E’ migliore la vita di mia figlia? Io affermo con forza e con convinzione di no. Eravamo di certo più ingenui ma ci appoggiavamo ad altri sapendo che non ci avrebbero fatto cadere. Hillary Clinton estese la propria notorietà con un libro dal titolo :” —It takes a village—Ci vuole un villaggio per crescere un bambino”. Subito presa in giro dai repubblicani che rispondevano :”Ci vuole una famiglia”. Credo che i repubblicani si sbaglino, credo che mia figlia debba provare a fare amicizie e credo che dovrei essere in grado di limitare l’uso del telefono a poche ore al giorno ma non credo di riuscire.
La vita è cambiata e non ci siamo fatti trovare pronti alla sfida. Il problema, parafrasando Jovanotti, è che è difficile fermarsi quando tutto va bene e pensare. Purtroppo il piccolo paesello che tengo stretto al cuore, Viterbo, soffre e non riesce mai a pensare al futuro neanche quando è l’unica maniera per uscire dai problemi. Il villaggio globale ci impone di pensare in termini diversi e programmare. La qualità della vita che continuo a ritenere di altissimo livello nella Vetus Urbs, è a rischio.
Al centro non vive più nessuno.
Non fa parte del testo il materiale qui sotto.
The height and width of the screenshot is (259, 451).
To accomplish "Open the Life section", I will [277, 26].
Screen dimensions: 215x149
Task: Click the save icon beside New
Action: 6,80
I ragazzi cambiano spesso scuola, in strada non gioca più nessuno. I cenoni si fanno al ristorante perché socializzare a casa è diventato complicato. Purtroppo questo ha conseguenze.
La nostra vita è cambiata con un drammatico macro risultato: i nostri giovani non hanno più sogni. Anziché essere il contrario visto il villaggio globale i ragazzi non lasciano più volare libere le aspettative.
E a Viterbo che cosa è successo? I rapporti umani ancora regolano le attività ma le opportunità sono quasi esclusivamente di nuova generazione e dobbiamo far evolvere le aspettative. Dobbiamo accettare il turismo come realtà economica in crescita e prepararci soprattutto in modo culturale. Dobbiamo accettare che la politica non dia risposte e cercarcele in modi diversi. Dobbiamo accettare che siamo tutti egoisti e che serve uno sforzo erculeo per pensare in maniera trasversale.
Dobbiamo pensare al villaggio globale e non al nostro orticello. Ritengo che la mia generazione, come tutte le precedenti, ha fatto bene e male. Ma, peccato mortale, abbiamo ucciso la capacità di sognare dei nostri ragazzi. Questo non ce lo toglie nessuno. Per restaurare la capacità di pensare in grande e sognare dobbiamo iniziare a pensare noi in modo diverso, più rete e meno egoismi, e sperare di trasmetterla alle nuove generazioni. Dobbiamo dire ai ragazzi di cercare risposte coalizzate e discutere delle divergenze. In altre parole dobbiamo prima di tutto abbassare i toni in famiglia e sperare di ispirarli. Se debbo giudicare dalla politica sia americana che italiana ed europea non abbiamo speranza. Per adesso vince solo chi strilla più forte. La colpa è sempre di noi genitori.